→ Task prompt
Throughout the records below, find each line holding "http" and copy it.

→ Extracted information
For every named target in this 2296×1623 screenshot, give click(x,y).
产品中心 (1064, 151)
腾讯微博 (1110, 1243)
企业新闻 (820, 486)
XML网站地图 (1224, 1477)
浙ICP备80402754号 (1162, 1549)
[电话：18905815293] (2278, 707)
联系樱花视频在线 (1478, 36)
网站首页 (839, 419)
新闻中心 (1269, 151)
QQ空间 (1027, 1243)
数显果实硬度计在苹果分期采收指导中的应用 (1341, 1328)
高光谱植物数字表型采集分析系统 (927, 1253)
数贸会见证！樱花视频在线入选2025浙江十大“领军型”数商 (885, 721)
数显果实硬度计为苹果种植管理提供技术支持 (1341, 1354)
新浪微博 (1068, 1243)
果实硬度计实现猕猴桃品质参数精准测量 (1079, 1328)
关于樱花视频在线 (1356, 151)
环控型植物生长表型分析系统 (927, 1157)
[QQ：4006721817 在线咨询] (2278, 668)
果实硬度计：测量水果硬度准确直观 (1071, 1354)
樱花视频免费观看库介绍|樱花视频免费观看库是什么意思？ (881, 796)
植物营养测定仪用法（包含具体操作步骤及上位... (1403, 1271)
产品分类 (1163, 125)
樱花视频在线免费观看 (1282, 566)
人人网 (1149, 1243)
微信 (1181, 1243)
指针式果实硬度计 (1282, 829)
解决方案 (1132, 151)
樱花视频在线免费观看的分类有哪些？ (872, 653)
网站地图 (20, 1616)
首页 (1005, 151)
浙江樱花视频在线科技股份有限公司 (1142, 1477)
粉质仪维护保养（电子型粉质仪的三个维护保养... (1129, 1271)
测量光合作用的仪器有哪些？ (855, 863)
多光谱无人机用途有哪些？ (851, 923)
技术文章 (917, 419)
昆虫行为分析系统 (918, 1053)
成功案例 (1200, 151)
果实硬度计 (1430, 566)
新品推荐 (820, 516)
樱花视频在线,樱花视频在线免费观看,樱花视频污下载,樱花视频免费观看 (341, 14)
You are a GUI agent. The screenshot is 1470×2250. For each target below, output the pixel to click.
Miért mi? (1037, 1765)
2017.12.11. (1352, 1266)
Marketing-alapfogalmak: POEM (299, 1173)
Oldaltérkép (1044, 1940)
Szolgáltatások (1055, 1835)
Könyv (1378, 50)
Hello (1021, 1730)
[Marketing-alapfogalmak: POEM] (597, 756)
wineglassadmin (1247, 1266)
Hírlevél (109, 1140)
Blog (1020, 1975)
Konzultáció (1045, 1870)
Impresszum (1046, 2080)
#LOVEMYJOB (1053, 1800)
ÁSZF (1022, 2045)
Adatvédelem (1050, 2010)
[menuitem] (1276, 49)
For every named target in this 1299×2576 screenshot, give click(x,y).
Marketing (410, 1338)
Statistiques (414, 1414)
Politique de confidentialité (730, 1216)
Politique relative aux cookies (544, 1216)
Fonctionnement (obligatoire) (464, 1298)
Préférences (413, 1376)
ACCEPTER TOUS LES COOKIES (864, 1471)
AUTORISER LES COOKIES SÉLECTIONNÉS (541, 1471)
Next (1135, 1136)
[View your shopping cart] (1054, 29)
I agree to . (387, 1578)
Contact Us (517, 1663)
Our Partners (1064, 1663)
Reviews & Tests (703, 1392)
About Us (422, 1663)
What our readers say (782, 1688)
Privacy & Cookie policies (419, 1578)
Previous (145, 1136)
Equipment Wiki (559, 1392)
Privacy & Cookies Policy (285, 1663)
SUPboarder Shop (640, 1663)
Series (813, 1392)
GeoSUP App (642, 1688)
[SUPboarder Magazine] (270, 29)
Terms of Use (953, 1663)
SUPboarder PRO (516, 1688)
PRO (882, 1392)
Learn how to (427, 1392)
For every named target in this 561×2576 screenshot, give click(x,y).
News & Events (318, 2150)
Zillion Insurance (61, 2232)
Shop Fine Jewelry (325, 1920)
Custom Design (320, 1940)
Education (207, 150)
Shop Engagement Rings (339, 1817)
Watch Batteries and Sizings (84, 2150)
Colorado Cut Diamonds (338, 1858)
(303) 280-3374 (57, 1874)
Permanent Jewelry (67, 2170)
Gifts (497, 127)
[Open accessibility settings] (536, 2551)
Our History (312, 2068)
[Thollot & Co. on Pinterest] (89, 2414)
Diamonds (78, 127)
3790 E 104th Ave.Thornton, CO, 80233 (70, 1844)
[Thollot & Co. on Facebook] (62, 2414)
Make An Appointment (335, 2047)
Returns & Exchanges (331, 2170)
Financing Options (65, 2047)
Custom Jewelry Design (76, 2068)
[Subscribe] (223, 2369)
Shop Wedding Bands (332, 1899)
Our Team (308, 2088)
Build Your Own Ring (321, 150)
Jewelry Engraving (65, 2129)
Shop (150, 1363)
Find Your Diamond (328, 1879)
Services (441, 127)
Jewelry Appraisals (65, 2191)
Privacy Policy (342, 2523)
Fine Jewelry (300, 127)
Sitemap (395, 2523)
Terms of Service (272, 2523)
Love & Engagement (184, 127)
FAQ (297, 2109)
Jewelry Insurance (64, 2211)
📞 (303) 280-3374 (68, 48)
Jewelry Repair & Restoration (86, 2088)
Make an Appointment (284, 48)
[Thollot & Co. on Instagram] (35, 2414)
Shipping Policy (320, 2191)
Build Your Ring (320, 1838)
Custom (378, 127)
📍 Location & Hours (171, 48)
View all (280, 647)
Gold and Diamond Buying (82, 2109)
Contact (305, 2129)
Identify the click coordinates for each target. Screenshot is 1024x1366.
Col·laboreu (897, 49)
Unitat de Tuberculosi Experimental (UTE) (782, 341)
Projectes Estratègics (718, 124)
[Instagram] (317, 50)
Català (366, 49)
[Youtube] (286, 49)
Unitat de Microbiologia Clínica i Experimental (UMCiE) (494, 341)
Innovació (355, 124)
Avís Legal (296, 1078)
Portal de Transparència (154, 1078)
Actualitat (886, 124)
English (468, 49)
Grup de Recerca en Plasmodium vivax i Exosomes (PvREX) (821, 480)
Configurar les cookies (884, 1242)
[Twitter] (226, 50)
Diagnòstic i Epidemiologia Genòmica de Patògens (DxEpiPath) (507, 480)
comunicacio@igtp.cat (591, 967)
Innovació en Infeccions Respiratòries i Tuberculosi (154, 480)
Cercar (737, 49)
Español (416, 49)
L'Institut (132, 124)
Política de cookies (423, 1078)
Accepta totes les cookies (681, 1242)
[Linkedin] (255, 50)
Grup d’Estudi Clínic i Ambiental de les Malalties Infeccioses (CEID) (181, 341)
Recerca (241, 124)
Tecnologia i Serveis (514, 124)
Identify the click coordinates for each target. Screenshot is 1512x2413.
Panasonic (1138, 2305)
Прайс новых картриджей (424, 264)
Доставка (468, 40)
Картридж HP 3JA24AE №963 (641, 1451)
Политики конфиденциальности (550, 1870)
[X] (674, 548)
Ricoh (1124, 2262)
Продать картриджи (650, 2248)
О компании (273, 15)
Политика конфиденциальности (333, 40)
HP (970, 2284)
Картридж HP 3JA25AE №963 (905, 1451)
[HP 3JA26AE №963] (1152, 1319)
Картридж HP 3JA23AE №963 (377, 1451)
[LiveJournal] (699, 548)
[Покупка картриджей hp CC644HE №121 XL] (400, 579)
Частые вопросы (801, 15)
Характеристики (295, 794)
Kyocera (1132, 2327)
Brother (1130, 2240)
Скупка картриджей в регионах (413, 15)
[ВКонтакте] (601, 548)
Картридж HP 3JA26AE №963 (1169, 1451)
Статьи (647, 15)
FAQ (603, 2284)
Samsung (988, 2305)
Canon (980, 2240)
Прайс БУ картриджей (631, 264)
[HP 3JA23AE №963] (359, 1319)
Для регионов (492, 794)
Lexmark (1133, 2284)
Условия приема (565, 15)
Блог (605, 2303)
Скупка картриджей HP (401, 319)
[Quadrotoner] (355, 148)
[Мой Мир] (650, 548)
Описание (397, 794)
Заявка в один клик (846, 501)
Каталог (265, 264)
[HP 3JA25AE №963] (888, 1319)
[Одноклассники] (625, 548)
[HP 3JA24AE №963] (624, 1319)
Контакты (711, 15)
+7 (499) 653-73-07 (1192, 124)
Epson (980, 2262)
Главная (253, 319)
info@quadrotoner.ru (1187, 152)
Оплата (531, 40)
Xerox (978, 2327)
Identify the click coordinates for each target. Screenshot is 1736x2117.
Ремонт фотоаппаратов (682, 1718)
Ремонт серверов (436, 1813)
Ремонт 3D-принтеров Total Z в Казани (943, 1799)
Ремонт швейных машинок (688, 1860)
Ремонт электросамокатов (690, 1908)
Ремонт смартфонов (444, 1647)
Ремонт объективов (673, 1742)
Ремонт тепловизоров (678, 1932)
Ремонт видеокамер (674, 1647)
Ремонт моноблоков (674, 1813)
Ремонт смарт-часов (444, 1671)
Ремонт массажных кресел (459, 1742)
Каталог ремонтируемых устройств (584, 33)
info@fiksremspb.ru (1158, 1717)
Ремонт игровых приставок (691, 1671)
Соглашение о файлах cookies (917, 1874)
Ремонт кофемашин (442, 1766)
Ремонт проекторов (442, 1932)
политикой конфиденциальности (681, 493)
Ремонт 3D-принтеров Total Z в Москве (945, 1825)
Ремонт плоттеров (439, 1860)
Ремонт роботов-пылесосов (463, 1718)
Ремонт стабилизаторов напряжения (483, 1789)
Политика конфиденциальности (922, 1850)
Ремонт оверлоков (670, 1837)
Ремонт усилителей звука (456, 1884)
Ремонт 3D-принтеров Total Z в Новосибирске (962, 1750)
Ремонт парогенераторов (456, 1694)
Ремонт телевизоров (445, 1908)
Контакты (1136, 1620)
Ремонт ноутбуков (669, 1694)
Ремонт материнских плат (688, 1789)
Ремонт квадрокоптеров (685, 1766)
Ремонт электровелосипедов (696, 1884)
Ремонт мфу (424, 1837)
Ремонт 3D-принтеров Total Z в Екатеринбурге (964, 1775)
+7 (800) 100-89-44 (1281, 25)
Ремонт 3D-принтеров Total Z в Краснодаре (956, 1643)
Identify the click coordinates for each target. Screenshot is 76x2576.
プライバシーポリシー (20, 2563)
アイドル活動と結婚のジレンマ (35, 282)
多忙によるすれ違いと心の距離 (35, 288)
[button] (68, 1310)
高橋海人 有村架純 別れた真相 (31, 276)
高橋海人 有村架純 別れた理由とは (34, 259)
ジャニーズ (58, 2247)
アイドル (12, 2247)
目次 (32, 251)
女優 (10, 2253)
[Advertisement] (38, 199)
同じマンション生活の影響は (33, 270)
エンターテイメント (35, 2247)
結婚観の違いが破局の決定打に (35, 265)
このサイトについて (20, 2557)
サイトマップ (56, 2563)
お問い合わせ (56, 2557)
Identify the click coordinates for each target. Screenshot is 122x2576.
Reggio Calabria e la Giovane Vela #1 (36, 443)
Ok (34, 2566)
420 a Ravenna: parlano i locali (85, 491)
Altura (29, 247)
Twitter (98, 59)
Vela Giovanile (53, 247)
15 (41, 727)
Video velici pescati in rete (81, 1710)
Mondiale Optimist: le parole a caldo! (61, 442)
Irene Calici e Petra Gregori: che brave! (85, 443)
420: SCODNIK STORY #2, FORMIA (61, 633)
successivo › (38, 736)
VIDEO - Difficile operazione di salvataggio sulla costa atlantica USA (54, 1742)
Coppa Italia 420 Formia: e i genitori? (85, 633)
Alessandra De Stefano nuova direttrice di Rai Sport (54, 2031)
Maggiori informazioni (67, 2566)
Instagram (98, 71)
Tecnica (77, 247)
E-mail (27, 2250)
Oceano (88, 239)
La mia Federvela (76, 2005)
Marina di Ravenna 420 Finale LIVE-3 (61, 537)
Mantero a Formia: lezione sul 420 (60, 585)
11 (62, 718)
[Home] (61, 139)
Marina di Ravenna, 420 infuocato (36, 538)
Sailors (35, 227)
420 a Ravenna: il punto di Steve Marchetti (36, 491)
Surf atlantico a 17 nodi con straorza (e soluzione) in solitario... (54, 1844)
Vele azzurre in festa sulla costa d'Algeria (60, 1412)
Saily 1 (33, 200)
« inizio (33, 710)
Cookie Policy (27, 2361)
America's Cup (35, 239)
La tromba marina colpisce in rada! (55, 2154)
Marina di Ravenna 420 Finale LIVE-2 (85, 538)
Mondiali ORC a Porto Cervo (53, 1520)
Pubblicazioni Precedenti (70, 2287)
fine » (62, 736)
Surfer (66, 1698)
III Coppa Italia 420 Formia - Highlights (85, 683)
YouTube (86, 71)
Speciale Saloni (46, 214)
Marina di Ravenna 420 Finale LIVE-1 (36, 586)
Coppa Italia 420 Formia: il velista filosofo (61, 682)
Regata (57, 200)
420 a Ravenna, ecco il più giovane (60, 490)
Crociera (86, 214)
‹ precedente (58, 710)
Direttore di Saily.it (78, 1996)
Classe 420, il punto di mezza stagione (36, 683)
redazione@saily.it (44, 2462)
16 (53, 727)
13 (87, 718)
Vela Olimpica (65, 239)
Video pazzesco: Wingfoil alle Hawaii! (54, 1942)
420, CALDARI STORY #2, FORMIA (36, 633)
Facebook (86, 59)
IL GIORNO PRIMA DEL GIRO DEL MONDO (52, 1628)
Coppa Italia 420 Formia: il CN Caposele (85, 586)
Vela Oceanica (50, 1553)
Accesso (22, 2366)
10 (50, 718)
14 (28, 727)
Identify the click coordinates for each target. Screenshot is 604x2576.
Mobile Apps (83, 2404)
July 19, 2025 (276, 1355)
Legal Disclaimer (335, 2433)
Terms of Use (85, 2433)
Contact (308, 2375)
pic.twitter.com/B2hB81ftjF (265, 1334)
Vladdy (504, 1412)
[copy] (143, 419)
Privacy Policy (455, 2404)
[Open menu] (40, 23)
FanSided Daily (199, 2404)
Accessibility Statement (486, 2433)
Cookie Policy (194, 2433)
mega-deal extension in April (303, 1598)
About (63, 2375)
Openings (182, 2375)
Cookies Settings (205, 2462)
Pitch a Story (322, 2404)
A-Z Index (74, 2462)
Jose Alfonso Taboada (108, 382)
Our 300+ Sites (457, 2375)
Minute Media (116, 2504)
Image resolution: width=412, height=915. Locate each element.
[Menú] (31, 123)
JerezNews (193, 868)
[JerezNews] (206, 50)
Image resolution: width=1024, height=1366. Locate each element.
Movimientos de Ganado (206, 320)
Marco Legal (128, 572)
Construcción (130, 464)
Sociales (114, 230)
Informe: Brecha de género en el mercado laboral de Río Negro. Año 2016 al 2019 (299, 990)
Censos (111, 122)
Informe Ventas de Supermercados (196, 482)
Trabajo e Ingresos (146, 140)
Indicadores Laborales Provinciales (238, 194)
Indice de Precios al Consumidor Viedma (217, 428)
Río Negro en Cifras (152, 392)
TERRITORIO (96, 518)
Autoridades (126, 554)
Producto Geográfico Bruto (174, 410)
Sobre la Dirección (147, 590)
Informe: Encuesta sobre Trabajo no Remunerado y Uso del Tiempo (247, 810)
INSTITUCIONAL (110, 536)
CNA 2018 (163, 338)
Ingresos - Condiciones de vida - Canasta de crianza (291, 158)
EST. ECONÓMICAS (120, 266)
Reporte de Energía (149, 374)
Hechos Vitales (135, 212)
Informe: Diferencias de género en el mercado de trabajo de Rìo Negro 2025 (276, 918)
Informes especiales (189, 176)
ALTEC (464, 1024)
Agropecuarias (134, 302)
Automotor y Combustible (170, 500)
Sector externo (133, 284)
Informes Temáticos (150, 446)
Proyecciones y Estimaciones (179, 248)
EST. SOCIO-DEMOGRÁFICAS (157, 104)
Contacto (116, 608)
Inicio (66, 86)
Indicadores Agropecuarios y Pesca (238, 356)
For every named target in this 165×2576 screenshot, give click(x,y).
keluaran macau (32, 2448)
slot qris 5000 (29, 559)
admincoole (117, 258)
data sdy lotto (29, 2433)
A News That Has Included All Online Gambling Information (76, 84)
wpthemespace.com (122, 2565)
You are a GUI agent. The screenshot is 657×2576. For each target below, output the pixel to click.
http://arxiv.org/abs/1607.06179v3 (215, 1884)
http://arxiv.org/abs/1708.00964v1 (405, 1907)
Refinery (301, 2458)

→ Reply
http://arxiv.org/abs/1607.06179v3 (215, 1884)
http://arxiv.org/abs/1708.00964v1 (405, 1907)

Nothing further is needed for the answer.